**What is required**
Copy the following lines word for word.

**Data provided**
________
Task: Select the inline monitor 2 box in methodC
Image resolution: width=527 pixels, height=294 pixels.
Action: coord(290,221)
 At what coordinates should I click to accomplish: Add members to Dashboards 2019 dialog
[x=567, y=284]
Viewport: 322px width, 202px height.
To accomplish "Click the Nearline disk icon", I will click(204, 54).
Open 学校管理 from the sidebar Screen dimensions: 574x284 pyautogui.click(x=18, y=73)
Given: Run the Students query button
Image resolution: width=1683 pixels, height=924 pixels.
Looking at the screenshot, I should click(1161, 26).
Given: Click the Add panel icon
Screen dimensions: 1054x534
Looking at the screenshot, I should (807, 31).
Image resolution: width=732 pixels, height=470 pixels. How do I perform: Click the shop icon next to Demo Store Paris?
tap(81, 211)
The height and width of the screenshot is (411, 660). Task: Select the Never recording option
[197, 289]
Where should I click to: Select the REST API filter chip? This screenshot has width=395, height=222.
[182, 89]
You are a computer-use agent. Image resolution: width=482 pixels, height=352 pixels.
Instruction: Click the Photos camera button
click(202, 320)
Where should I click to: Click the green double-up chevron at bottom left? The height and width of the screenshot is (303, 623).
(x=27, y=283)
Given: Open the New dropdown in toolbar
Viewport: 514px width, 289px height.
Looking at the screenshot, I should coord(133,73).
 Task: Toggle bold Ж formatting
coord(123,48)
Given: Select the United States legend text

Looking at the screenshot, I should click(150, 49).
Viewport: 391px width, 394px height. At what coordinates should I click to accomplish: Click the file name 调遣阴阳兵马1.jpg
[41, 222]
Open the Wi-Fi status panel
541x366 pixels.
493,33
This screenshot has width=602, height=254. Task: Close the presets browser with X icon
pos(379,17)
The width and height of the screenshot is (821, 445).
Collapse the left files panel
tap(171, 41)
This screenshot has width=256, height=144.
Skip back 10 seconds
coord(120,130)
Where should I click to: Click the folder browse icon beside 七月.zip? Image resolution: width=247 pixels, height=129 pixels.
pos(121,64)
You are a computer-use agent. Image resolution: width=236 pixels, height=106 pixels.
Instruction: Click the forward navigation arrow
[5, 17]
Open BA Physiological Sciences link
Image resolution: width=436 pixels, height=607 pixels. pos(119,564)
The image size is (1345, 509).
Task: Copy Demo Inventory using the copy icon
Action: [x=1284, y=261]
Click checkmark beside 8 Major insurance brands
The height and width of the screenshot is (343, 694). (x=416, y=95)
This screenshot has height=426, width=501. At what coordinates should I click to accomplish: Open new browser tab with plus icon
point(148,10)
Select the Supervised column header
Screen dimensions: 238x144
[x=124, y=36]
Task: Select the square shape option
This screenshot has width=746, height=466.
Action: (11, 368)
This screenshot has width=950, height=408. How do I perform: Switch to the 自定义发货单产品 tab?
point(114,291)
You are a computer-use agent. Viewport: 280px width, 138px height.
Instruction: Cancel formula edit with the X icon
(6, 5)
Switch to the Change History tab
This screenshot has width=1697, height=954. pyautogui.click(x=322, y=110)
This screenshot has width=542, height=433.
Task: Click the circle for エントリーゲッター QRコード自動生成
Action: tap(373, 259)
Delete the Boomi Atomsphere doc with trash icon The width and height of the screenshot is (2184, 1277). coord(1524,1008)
________
**Full output**
Task: Select the inline monitor 2 box in methodC
Image resolution: width=527 pixels, height=294 pixels.
Action: coord(290,221)
 At what coordinates should I click to accomplish: Add members to Dashboards 2019 dialog
[x=567, y=284]
Viewport: 322px width, 202px height.
To accomplish "Click the Nearline disk icon", I will click(204, 54).
Open 学校管理 from the sidebar Screen dimensions: 574x284 pyautogui.click(x=18, y=73)
Given: Run the Students query button
Image resolution: width=1683 pixels, height=924 pixels.
Looking at the screenshot, I should click(1161, 26).
Given: Click the Add panel icon
Screen dimensions: 1054x534
Looking at the screenshot, I should (807, 31).
Image resolution: width=732 pixels, height=470 pixels. How do I perform: Click the shop icon next to Demo Store Paris?
tap(81, 211)
The height and width of the screenshot is (411, 660). Task: Select the Never recording option
[197, 289]
Where should I click to: Select the REST API filter chip? This screenshot has width=395, height=222.
[182, 89]
You are a computer-use agent. Image resolution: width=482 pixels, height=352 pixels.
Instruction: Click the Photos camera button
click(202, 320)
Where should I click to: Click the green double-up chevron at bottom left? The height and width of the screenshot is (303, 623).
(x=27, y=283)
Given: Open the New dropdown in toolbar
Viewport: 514px width, 289px height.
Looking at the screenshot, I should coord(133,73).
 Task: Toggle bold Ж formatting
coord(123,48)
Given: Select the United States legend text

Looking at the screenshot, I should click(150, 49).
Viewport: 391px width, 394px height. At what coordinates should I click to accomplish: Click the file name 调遣阴阳兵马1.jpg
[41, 222]
Open the Wi-Fi status panel
541x366 pixels.
493,33
This screenshot has width=602, height=254. Task: Close the presets browser with X icon
pos(379,17)
The width and height of the screenshot is (821, 445).
Collapse the left files panel
tap(171, 41)
This screenshot has width=256, height=144.
Skip back 10 seconds
coord(120,130)
Where should I click to: Click the folder browse icon beside 七月.zip? Image resolution: width=247 pixels, height=129 pixels.
pos(121,64)
You are a computer-use agent. Image resolution: width=236 pixels, height=106 pixels.
Instruction: Click the forward navigation arrow
[5, 17]
Open BA Physiological Sciences link
Image resolution: width=436 pixels, height=607 pixels. pos(119,564)
The image size is (1345, 509).
Task: Copy Demo Inventory using the copy icon
Action: [x=1284, y=261]
Click checkmark beside 8 Major insurance brands
The height and width of the screenshot is (343, 694). (x=416, y=95)
This screenshot has height=426, width=501. At what coordinates should I click to accomplish: Open new browser tab with plus icon
point(148,10)
Select the Supervised column header
Screen dimensions: 238x144
[x=124, y=36]
Task: Select the square shape option
This screenshot has width=746, height=466.
Action: (11, 368)
This screenshot has width=950, height=408. How do I perform: Switch to the 自定义发货单产品 tab?
point(114,291)
You are a computer-use agent. Viewport: 280px width, 138px height.
Instruction: Cancel formula edit with the X icon
(6, 5)
Switch to the Change History tab
This screenshot has width=1697, height=954. pyautogui.click(x=322, y=110)
This screenshot has width=542, height=433.
Task: Click the circle for エントリーゲッター QRコード自動生成
Action: tap(373, 259)
Delete the Boomi Atomsphere doc with trash icon The width and height of the screenshot is (2184, 1277). coord(1524,1008)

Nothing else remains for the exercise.